CollisionClassifieds.com recently debuted after a year of planning and development on both coasts, and in the fabled and ubiquitous cloud. It’s a path that fits the stated aim of its founder to give body shoppers “a platform for all things collision.”
The venture is based in Florida, though Laura Gay, who started it, is usually on the road to somewhere else as a consultant to body shops and collision centers selling their shops, via her Consolidation Coach company. The new site is programmed, developed and marketed by Micki Woods and her eponymous firm to the industry, in Thousand Oaks, CA.
“When I was a shop owner, it was so frustrating,” Gay said. “There’s a lot of good stuff out there for sale, or to find teammates, office or any type of position. I realized there was a definite need to have one-stop shopping.”
Now, she notes, and anyone who’s looked experiences, there are “50 different Facebook platform, CraigsList,” and a few, more finely focused external sites.
Choices Abound, Which Might Be a Bad Thing
In that latter category, there’s BodyShopJobs.com, for instance. But that, of course, is only for, well, jobs.
There’s BizBuySell.com -- a general businesses-for-sale site, part of big real estate watcher CoStar Group, which also hawks land and apartment slots at some of its other sites. Body shops are on BBS, but you might have to wade through 179 listings of all “auto repair and service shops” in, say, Florida, first.
Facebook throws up dozens of groups -- public, private and some parochial, with perhaps a couple dozen or so members, most of whom are inactive anyway.
Options include Buying and Selling Collision Repair Shops; Selling or Buying Body Shops, where Gay is an admin; Auto Body Shop Owners Group and at least two for technicians: “auto body” or in “collision repair,”as well as a global group of them. Here’s one for painters, whether “professional and novice.”
They range in size from about 1,000 members to more than 30,000. The global tech group has more than 70,000, and 463,000 have signed on to the painting one.
Content can be, like social media itself, sketchy.
Moderated groups, buy-sell ones, especially, control access. The wider universes -- there are more techs than there are owners -- can get chaotic, with complaints or unhelpful comments, as well as jokes. The worldwide gathering is heavy on sometimes oddball TikTok-like videos.

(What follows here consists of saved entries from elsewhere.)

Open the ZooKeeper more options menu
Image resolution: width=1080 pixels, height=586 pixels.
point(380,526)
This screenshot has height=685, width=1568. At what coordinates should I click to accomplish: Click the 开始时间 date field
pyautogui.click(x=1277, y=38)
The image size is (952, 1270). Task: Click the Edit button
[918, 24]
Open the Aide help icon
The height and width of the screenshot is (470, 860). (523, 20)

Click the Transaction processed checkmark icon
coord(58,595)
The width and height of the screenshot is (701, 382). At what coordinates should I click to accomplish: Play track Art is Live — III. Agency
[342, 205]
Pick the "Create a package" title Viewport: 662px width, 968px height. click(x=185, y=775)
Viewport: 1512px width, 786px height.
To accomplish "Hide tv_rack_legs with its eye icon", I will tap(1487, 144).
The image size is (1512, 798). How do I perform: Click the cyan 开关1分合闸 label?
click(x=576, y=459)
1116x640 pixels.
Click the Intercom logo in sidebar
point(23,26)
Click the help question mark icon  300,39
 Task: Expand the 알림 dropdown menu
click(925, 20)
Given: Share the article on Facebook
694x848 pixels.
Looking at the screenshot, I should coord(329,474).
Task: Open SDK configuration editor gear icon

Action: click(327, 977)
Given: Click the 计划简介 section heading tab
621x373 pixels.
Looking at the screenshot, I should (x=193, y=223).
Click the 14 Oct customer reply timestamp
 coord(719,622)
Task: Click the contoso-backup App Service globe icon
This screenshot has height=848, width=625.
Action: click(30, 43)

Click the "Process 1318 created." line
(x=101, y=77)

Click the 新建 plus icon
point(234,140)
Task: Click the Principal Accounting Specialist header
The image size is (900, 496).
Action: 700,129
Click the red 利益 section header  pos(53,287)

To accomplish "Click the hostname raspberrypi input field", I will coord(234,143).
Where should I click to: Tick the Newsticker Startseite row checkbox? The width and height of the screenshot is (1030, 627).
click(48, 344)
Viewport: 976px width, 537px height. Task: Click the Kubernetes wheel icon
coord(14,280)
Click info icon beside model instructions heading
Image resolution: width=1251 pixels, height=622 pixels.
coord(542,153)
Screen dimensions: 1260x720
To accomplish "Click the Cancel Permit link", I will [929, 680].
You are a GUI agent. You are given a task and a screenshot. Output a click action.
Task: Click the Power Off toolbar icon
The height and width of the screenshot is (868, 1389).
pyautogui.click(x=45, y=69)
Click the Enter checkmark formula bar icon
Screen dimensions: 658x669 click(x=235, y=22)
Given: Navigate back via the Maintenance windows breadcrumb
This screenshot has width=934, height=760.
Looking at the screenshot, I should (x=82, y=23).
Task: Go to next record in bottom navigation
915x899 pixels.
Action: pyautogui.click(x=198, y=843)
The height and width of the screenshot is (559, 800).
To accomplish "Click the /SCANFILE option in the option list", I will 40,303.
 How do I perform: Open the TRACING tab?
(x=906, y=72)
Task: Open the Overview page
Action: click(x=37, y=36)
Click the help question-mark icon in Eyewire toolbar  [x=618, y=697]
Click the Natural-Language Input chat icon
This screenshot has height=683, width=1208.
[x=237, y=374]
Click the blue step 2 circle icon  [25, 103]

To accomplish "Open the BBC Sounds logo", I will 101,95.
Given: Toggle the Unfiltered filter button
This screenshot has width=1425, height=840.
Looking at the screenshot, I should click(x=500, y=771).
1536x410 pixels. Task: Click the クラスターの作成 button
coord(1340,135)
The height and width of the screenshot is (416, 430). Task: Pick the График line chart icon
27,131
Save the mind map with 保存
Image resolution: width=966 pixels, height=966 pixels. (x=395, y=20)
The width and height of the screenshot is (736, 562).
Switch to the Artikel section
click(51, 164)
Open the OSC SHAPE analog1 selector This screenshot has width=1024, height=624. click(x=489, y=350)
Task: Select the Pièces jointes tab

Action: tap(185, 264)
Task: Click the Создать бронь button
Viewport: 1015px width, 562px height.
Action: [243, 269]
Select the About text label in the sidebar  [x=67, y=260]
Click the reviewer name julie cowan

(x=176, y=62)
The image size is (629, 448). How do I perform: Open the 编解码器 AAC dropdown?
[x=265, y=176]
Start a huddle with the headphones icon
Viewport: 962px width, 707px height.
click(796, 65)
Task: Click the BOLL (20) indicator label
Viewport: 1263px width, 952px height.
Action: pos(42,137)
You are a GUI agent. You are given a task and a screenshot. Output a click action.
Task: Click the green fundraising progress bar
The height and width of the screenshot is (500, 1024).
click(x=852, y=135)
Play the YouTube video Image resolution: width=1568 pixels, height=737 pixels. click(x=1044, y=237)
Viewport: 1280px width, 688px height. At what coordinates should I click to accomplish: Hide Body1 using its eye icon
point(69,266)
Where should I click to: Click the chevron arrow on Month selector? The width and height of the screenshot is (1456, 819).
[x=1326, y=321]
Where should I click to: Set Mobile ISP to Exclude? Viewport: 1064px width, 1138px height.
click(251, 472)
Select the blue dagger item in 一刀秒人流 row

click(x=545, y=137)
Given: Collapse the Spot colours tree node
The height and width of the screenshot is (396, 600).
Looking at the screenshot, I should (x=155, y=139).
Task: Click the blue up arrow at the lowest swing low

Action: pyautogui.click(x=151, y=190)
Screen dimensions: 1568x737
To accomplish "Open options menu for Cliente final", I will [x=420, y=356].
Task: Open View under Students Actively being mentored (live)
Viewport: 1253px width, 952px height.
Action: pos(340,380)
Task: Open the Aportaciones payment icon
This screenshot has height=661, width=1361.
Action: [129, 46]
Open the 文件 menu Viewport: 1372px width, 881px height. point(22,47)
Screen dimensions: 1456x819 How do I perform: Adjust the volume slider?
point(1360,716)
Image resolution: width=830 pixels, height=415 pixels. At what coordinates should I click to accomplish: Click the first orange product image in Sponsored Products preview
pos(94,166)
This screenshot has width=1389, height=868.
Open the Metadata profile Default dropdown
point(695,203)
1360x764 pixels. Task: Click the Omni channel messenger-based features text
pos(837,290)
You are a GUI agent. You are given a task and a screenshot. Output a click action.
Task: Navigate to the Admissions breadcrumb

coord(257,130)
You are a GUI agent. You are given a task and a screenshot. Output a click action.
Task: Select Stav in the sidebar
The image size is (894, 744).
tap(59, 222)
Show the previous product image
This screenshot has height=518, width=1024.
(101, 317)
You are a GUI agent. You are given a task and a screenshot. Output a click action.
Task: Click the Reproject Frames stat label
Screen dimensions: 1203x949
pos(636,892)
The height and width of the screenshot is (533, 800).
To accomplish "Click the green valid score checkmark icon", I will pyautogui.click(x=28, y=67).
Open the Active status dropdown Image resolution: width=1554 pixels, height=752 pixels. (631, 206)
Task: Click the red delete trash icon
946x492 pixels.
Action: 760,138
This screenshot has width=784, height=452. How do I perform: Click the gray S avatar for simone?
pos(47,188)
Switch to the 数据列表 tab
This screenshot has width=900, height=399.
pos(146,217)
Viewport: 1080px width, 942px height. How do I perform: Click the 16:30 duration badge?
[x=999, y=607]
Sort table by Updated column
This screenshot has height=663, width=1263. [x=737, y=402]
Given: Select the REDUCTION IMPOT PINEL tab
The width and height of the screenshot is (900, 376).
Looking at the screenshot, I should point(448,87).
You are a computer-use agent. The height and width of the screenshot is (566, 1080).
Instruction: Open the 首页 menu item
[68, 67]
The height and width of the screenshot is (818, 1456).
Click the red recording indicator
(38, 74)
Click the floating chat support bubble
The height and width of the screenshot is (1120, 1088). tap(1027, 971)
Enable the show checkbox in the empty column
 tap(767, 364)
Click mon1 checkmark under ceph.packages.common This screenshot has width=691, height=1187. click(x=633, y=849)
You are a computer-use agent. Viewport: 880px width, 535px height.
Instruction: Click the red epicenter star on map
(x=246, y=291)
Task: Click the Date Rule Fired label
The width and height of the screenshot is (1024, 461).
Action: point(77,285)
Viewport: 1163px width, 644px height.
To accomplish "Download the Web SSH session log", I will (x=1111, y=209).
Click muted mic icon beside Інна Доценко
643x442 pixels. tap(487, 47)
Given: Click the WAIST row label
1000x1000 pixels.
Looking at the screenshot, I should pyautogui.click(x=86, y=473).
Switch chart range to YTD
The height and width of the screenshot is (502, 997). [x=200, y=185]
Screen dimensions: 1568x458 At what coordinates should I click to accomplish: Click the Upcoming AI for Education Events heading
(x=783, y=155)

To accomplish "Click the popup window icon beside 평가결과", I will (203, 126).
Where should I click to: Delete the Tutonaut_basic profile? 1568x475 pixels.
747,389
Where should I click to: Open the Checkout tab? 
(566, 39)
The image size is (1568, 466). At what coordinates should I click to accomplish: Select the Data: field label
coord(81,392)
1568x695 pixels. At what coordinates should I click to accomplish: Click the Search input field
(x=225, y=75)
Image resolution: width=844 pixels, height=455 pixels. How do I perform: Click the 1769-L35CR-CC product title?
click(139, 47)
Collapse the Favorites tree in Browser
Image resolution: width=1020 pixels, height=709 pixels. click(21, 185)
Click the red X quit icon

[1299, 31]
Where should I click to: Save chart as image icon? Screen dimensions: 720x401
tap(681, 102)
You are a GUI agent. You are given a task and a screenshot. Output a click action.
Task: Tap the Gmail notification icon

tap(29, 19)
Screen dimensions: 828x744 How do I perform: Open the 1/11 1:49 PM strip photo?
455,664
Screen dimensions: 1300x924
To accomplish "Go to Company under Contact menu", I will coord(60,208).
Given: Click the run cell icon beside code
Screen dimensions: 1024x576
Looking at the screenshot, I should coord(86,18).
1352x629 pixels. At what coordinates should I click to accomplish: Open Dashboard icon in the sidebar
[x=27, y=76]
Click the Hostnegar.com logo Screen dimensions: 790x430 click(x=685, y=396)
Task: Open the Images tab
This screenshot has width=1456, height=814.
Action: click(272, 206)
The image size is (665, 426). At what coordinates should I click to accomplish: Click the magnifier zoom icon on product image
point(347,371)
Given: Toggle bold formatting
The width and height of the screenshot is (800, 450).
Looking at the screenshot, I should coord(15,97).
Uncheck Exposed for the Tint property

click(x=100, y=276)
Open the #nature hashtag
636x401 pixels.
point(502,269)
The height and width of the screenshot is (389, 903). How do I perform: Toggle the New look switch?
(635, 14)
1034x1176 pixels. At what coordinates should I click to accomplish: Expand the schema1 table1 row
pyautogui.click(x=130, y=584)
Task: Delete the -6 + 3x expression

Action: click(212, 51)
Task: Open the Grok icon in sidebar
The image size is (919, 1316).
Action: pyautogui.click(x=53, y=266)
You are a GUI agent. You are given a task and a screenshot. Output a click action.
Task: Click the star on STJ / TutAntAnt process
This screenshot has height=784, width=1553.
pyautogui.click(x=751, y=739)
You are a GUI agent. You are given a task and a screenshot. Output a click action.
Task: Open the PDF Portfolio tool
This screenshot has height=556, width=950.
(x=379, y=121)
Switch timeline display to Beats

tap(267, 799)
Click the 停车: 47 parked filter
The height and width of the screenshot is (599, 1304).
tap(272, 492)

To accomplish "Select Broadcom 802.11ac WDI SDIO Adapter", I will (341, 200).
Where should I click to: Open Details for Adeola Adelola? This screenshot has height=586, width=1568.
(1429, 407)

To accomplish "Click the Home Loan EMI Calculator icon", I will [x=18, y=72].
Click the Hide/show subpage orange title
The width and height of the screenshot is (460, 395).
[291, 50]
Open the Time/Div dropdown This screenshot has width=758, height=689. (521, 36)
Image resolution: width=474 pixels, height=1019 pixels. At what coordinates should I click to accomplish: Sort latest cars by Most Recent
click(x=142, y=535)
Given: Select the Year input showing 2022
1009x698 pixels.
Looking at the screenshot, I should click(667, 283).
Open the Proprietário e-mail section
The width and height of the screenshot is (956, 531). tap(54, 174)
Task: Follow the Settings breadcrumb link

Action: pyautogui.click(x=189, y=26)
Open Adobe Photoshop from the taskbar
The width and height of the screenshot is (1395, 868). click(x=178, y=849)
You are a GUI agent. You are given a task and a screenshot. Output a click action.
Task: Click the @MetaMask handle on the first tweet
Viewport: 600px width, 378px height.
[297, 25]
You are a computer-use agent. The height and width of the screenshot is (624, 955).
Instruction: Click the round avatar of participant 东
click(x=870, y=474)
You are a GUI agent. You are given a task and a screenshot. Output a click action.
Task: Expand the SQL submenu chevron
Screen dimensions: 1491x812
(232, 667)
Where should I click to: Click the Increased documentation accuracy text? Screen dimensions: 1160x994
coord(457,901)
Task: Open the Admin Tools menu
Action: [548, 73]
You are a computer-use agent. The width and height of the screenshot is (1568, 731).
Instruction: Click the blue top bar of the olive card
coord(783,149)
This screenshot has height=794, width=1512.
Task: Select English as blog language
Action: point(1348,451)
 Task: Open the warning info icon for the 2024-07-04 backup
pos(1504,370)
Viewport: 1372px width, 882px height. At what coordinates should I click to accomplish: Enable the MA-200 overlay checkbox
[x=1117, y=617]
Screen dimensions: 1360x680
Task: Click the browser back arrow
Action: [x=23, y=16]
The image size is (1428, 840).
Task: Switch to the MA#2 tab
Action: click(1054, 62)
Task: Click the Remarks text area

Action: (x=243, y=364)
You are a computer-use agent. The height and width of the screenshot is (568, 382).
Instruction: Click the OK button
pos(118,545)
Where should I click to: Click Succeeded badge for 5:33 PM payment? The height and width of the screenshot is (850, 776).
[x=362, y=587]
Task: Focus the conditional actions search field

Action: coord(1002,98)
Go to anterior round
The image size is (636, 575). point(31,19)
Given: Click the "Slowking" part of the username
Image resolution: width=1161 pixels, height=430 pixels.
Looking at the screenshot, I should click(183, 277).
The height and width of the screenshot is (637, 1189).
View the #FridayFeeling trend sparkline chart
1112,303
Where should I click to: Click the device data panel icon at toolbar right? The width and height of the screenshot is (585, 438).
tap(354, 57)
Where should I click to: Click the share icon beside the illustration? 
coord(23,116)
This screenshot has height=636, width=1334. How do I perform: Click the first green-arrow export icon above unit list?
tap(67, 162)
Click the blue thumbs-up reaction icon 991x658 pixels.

There are often good discussions, the trading of advice and best practices, and the general information of “shop for sale in Des Moines,” so there’s some value, and we’re already perhaps on Facebook a bit.
The Plan is Coming Together Differently
As a new site, Gay knows there will be bugs on CollisionClassifieds.com similar to social media -- “There’s a lot of tire kickers out there, people who will never be able to buy” -- along with, no doubt, some new ones.
She’s considering different options -- paid memberships, which always pre-qualifies a person, for instance.
“We’ve talked about an inner circle,” Gay said. “There may be a qualification process.”
In the first 90 days, “anyone can use it free” and searching is likely to remain free; whether comments will is another question. Advertisers eventually will pay, and there are of course options for different kinds of ads.
After all the “interweb” isn’t new.
“Next thing, though, will be multiple chat rooms,” Gay said. “You’re not sure what you need, need guidance for financials, any topic” is possible. This element is likely about a year off, she said.
The buy-sell-shops-stuff-jobs site could then overlap with her main work, selling body shops.
Specifically anonymous users seems not to be an option, but users higher-up the M&A food chain might seek some kind of shadow use to cut down on the tire kickers contacting them directly. Still, their standard access barriers are in place and gatekeepers are on duty, and some people want the phone call.
Little by Little, Then Perhaps an Explosion
“There will be, starting out, some phases if you will,” Gay said.
The site, after some 12 months of labor and hours of bi-coastal conversation and meetings, basically just dropped, as the kids say. It opened for business Dec. 18.
Gay acknowledged there are likely to be “very few” ads and listings at first.
About 40 people participated in creating dummy ads to test the programming, and Gay is putting the word out for shop sellers to, well, kick the CollisionClassifieds tires a bit.
She emphasized the “professional” aim, and the site looks clean and simple, in vibrant reds and formal black.
Marketer Woods has 20 years in the industry, including as a shop owner, and in marketing for an MSO.
She hosts a podcast, Body Bangin’, builds body shop and mechanics’ websites, does graphic design, marketing -- especially, at the moment, a Google plan, “a hot thing for shops right now” -- for topping listings.
Speaking like a web maven, Woods said she wouldn’t mind things starting slow so bugs can be worked out better.
“There are sites up three or four years that nobody uses,” she said. “We want to see what errors flush out, get users’ feedback, and get this going, because there’s such a need.”
Speaking like an entrepreneur, Gay said long-term she wants to “take it across all automotive industries” with sites for mechanical repair operations and dealerships, new and used.
For now, for buyers, sellers, employers, workers, it’s “anything you want in the collision space: there’s a place for you here.”